The current ERS guidelines only recommend measurement of complete blood count along with IgG, IgA and IgM as the baseline set of investigation for immunodeficiency in bronchiectasis(1). Of course, with nonspecific signs/symptoms of immunodeficiencies, the more extensive investigations are likely to yield greater number of patients with a diagnosis albeit a much higher health-economic burden.

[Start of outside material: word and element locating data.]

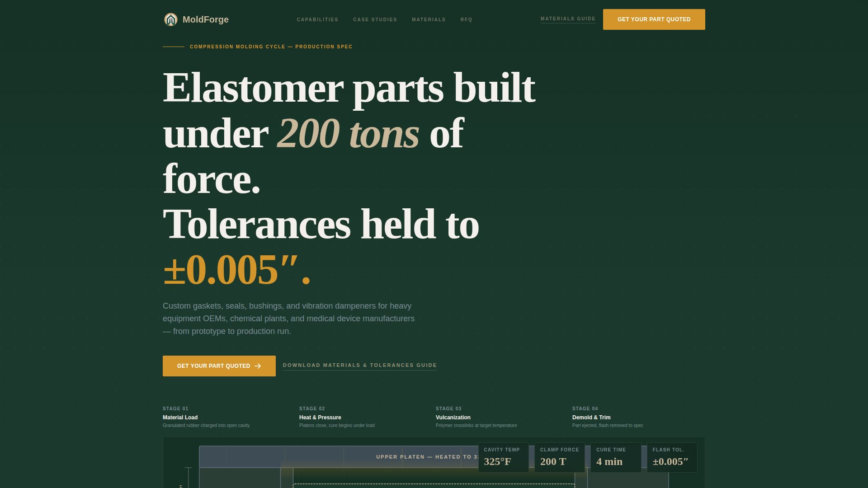This screenshot has width=868, height=488.
Task: Open the MATERIALS navigation item
Action: pos(428,19)
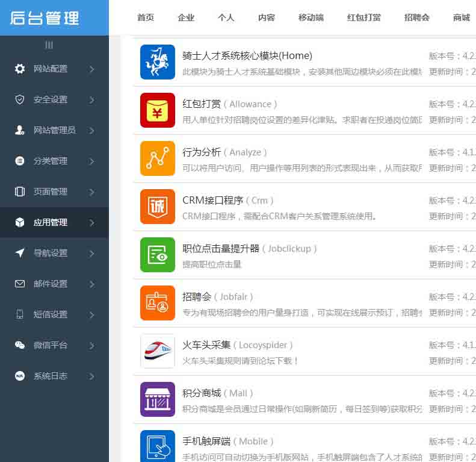The height and width of the screenshot is (462, 476).
Task: Click the green Jobclickup eye icon
Action: pyautogui.click(x=158, y=255)
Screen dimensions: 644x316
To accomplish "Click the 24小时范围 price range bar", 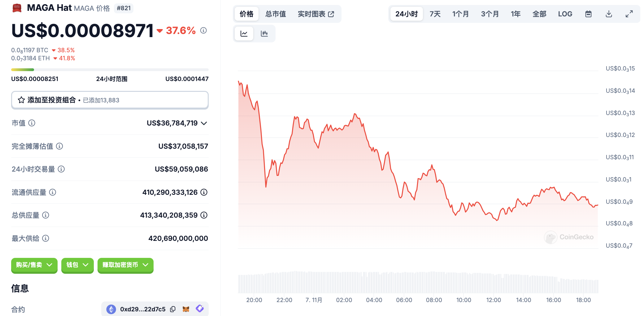I will point(110,70).
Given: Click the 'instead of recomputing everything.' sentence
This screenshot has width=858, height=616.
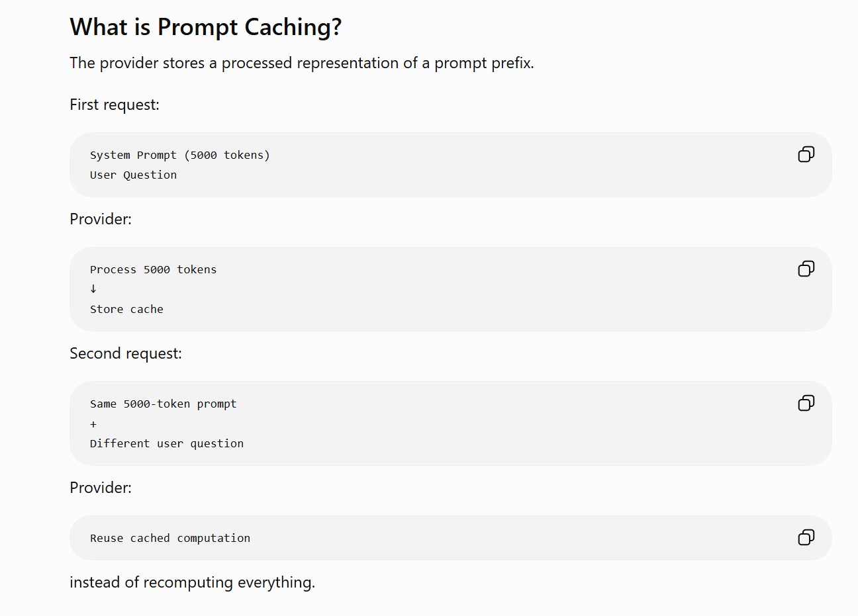Looking at the screenshot, I should point(192,582).
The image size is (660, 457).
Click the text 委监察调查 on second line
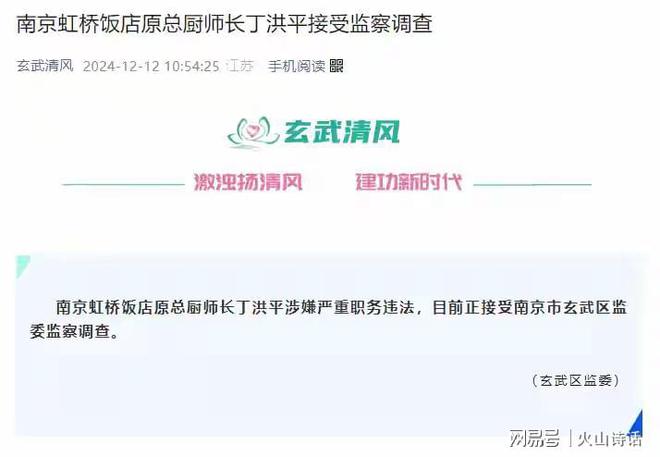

In a recent study comparing five different sets of immunological investigations, Aliberti et al. were able to demonstrate that addition of IgG subtypes and lymphocyte subsets to the base investigations recommended in ERS guidelines resulted in a very significant increase in immunodeficiency diagnoses (8.9% vs 44.6% p < 0.001) and further addition of HIV test and IgE did not increase the diagnostic yield any further(10). IgG subsets were tested for in about 24% of patients in our cohort while none oh the patients had lymphocyte subsets tested which may partly account for lower immunodeficiency diagnosis in this study.
One obvious limitation of our study is the retrospective design which of course reduces the quality of the data and makes it difficult to exclude confounders. However, to date all the studies looking at the bronchiectasis etiology have been of retrospective observational nature and that could at least partly explain the heterogeneity of results. The lack of standardization of investigations especially the ones focused on immunodeficiency testing has also been a significant problem and probably leads to underestimation of this immunodeficiency disorders. The recent data form Aliberti et al. is likely to address this issue in near future(10).
In conclusion our study is the first one from the Middle Eastern region that shows aetiological factors in the regional population of Arab ethnicity. The data shows similarities to other western cohorts with high number of post-infective and idiopathic cases with high rate of pseudomonas colonization but contrasts in terms of higher post-TB and PCD related cases.